Please RSVP with Chris McDermott at [email protected].

Trump is making good on his campaign promises, from tax cuts to repealing Obamacare.  One of his promises included that he would stop China from perpetrating “one of the greatest thefts in the world” by threatening a trade war with China through various legal mechanisms.  This talk will outline America’s current trade assault on China with a brief synapsis of the most current status of negotiations.  I will then compare this trade war to previous attempts, and assess whether such efforts ultimately succeed or fail.  It also evaluates the business negotiation techniques used by President Trump and whether such theatrics will alleviate the trade imbalance between the United States and China, decrease the use of unfair trade practices, and make America great again.

Yan Bennett is the Assistant Director for the Paul and Marcia Wythes Center on Contemporary China. She most recently worked at the Princeton-Harvard China and the World Program (now Columbia-Harvard China and the World Program) at the Woodrow Wilson School of Public and International Affairs where she served as the Assistant Director from 2009-2015. Before coming to Princeton, Bennett was a foreign service officer with the U.S. Department of State and served overseas in China and Bosnia-Herzegovina.

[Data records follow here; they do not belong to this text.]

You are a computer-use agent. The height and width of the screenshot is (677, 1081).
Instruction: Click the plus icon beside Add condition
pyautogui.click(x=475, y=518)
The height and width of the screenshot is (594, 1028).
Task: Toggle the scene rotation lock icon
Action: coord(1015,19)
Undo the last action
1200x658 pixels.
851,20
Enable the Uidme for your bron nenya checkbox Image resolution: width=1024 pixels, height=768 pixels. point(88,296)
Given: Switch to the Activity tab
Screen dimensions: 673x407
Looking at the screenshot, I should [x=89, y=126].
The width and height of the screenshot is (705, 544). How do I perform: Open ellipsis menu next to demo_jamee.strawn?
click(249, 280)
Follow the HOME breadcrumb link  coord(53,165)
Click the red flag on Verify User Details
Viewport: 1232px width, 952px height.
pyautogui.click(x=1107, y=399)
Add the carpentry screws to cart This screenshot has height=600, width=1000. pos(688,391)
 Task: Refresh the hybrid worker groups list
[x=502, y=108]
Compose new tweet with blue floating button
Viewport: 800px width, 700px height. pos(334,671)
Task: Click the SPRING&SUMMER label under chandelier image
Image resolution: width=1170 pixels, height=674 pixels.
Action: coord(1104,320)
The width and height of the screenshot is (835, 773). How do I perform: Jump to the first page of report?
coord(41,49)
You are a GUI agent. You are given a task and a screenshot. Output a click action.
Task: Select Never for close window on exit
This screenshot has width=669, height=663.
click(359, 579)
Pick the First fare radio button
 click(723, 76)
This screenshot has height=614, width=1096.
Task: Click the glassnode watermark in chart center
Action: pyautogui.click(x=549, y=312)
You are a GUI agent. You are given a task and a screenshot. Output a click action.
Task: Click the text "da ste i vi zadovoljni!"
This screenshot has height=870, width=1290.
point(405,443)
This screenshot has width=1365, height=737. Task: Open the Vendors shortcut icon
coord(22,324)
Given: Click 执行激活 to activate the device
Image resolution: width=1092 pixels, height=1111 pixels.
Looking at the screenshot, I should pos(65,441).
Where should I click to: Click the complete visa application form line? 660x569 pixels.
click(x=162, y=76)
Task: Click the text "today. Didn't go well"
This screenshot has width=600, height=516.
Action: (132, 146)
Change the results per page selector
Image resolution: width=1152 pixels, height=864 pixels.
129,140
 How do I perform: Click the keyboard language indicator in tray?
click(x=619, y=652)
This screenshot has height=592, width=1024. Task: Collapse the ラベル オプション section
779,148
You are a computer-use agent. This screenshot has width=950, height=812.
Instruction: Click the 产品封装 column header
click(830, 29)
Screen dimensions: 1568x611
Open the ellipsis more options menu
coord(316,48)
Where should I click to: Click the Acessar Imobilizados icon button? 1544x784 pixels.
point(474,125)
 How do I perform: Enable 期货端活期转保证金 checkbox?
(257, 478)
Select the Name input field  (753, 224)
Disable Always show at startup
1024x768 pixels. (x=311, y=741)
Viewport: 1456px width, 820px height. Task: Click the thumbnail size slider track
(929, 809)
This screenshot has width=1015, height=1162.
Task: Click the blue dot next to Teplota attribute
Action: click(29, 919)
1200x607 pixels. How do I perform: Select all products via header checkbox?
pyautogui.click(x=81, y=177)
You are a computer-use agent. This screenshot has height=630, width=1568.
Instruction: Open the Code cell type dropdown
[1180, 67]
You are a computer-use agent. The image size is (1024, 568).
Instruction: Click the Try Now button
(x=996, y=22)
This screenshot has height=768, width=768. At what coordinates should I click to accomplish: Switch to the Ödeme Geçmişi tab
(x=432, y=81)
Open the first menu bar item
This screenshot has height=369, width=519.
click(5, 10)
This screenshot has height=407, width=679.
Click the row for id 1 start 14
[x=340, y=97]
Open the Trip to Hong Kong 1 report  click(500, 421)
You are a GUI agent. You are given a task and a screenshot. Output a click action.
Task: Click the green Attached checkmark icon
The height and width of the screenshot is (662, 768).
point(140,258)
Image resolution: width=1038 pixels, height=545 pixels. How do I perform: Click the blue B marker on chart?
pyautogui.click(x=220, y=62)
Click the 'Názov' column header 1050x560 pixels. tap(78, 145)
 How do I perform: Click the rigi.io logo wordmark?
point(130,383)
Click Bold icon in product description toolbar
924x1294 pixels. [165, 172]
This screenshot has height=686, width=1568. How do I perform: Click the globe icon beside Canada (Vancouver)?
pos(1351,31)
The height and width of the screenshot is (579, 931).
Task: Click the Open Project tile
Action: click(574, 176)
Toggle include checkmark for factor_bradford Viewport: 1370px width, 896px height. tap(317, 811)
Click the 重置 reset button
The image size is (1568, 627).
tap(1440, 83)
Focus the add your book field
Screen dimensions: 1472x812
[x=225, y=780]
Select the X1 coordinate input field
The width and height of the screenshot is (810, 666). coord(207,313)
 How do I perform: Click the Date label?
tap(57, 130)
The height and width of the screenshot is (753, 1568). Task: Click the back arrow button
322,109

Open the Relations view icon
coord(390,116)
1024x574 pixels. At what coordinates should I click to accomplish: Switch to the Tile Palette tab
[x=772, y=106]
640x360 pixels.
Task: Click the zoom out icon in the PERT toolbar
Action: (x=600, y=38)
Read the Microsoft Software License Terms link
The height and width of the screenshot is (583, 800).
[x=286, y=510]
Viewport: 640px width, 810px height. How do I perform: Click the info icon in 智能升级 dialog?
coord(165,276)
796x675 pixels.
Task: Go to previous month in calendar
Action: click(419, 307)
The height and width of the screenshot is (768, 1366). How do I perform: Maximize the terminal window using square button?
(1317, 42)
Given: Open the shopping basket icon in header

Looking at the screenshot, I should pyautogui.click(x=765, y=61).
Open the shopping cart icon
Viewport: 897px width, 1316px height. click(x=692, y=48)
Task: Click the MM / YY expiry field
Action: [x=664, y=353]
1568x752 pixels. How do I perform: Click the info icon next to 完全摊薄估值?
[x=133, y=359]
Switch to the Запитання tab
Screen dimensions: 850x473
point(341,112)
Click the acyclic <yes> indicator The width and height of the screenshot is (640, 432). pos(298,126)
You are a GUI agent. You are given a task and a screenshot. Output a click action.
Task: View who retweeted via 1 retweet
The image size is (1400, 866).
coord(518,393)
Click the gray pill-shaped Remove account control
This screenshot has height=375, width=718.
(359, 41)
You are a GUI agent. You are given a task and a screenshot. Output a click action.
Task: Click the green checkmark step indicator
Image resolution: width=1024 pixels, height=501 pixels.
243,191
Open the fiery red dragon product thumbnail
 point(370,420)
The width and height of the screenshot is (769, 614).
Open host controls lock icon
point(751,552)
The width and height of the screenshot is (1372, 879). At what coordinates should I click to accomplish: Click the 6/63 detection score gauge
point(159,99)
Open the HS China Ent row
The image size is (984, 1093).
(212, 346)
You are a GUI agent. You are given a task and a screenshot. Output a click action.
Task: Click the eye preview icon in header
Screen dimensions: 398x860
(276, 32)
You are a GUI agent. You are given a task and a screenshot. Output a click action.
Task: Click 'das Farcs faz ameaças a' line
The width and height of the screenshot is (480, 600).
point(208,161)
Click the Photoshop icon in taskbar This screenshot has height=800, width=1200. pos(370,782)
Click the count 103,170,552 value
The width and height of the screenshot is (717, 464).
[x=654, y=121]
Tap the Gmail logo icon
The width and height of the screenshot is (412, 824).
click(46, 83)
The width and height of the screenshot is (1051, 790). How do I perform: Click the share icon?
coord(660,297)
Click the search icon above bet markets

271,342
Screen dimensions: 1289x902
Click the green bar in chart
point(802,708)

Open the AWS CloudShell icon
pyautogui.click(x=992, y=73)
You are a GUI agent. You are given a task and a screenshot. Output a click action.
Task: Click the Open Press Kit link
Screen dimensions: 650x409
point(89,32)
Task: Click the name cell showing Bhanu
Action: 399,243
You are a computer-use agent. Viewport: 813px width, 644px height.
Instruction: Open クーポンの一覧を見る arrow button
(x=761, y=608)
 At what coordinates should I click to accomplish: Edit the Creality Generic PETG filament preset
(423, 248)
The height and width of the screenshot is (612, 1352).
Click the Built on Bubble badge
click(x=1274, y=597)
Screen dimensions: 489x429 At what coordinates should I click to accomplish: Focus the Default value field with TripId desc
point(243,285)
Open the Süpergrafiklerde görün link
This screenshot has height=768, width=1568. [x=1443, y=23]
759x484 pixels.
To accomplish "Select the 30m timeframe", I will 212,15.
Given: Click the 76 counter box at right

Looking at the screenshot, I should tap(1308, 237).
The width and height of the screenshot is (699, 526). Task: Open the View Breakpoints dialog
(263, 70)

In China, she served as vice consul and had the opportunity to report on U.S. corporate labor practices, intellectual property issues, and the results of a municipal election in Guangdong Province. In Bosnia, Bennett served as special assistant to the ambassador and supported senior staff in achieving foreign policy and national security objectives. She has received awards for superior performance from the State Department, including a personal commendation from Secretary Powell. Bennett teaches diplomatic studies at George Washington University as an adjunct professor at the Elliott School of International Affairs.  In her course, her students learn the interaction of law and diplomacy, as well as the structure of domestic and international law.